The Creation of JLight (Part 1)

In the fall of 2007 I needed a technical project to work on.

Out of the blue a fella called me from across the state - he had a problem.  His customer was a large Indigo printer and occasionally they had overflow work.  He, of course, had an Indigo, but he also had two iGens.  The Indigo was old and slow, but the iGens were new.  Was there a way, he wanted to know, to print the Indigo output on the iGen?

Not understanding I said, "sure, just send the file over to the iGen RIP".

"No, No" he said, "the files are already RIPed print ready JLYT files."

Now I understood.  This was some sort of file image-type format out of the Indigo RIP that went to the actual printing engine.

I said, "I'm not familiar with that format except generally.  I know its some sort of compressed image.  Send one over and I'll see what I can do..."

So he did.

(Some later efforts on this are described in this blog which I started in early 2009 to discuss the details of decoding the high resolution elements of the file.)

The discussion that follows here is based on my original efforts to decrypt this file format.  I did this as a black-box reverse engineering project.  (I had no prior knowledge of how JLYT works and no access to a JLYT implementation - either as a RIP or print consumer.)

First, what is a "black-box" reverse engineering project? From this link:

Black box reverse engineering is closer to the scientific method, only applied to hardware or software:

   1. Gather information and resources, typically by reading any available public documentation.
   2. Form a hypothesis, such as how something is implemented.
   3. Perform experiment and collect data. For software, the "experiment" is typically a test program of some sort.
   4. Analyze data.
   5. Interpret data and draw conclusions.
   6. Repeat 2..5 until the underlying hardware or software is understood.

The J-LAYOUT files, as they are called, is really a series of press-ready images inside of a PDF wrapper.  This was easy enough to tell by simply opening the file and looking at it.  At the surface it has all the common elements of a PDF file: COS objects, XREF, a root, pages, Kids, and so forth.  Being somewhat expert in this it was fairly easy to see this by basically opening the file in an editor.

However, below the PDF /Page level things were a bit different.  Each JLYT page turned out to be a series of PDF streams.  The structure and form of these was much less clear.  I could see, for example, that what appeared to be each page began with a stream prefixed with 'IC96'.

I surmised this to mean "I = Indigo, N.V. - the original maker of the press and file format", "C = compressed - as in compressed image format", and "96 - the year it was created."

The streams appeared to be sequential within a page so it seemed likely that the series of streams together made up the page.  Each stream was only 65,536 bytes in length - which was odd.

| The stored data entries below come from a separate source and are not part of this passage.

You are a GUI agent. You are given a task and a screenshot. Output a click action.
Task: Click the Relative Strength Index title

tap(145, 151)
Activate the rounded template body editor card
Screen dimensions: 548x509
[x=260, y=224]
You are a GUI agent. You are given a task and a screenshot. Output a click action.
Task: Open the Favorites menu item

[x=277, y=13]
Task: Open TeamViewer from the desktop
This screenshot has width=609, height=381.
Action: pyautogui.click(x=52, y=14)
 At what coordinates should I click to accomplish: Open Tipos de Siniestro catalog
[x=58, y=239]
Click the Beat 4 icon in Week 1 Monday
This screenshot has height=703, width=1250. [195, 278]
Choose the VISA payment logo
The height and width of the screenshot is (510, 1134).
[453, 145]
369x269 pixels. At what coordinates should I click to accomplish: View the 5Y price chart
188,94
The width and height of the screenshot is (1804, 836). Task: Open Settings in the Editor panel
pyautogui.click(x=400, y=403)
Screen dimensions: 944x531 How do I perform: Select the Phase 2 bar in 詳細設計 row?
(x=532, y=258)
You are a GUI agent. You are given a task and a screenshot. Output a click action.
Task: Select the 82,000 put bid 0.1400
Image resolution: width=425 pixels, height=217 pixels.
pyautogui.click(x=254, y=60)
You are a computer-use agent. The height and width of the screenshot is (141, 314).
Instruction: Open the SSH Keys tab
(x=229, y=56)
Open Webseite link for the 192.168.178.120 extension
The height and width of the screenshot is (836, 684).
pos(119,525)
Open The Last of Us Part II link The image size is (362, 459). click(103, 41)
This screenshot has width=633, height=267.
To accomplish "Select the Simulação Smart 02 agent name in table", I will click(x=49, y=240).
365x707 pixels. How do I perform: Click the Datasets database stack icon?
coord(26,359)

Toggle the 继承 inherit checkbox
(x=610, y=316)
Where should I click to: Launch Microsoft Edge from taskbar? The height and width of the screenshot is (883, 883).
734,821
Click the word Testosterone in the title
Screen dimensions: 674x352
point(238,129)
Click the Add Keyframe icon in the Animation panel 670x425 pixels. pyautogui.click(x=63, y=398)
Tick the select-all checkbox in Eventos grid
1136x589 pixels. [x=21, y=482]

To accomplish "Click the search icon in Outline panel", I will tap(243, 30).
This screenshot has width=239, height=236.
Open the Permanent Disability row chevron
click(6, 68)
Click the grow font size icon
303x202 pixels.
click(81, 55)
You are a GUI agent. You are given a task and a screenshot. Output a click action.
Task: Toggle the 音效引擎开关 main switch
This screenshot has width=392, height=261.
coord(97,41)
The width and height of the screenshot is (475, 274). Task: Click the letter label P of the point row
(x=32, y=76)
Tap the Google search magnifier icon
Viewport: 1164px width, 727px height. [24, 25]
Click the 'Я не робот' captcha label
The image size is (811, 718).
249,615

PDF streams can be much longer.  So I guessed this was some sort of design limitation - Indigo presses had been around since the mid-1990's so a limit like this seemed rational for the computer hardware at the time.

So my next step was to cobble together the series of streams that I thought made up a page, which I did, and placed it into a file imaginatively called "dummy.guts".  This file was in binary format so it was hard to work with.  I then created some tools to dump out the file in various textual forms: binary, decimal, hex and so on so that I could try and discover the structure.

Since I knew the raster size of the page from the PDF structure I started looking around the IC96 portion of the file.  Eventually I deduced this:

typedef struct {
  char iid[4]; // 'I' 'C' '9' '6'
  short int height;
  short int width;
  short int q1;
  short int q2;
  short int q3;
  short int q4;
} IC96T;

Which told me the height and width of the image - not surprisingly, this match the height and width of the page declared in the PDF portion.

The nex step was to figure out what came next...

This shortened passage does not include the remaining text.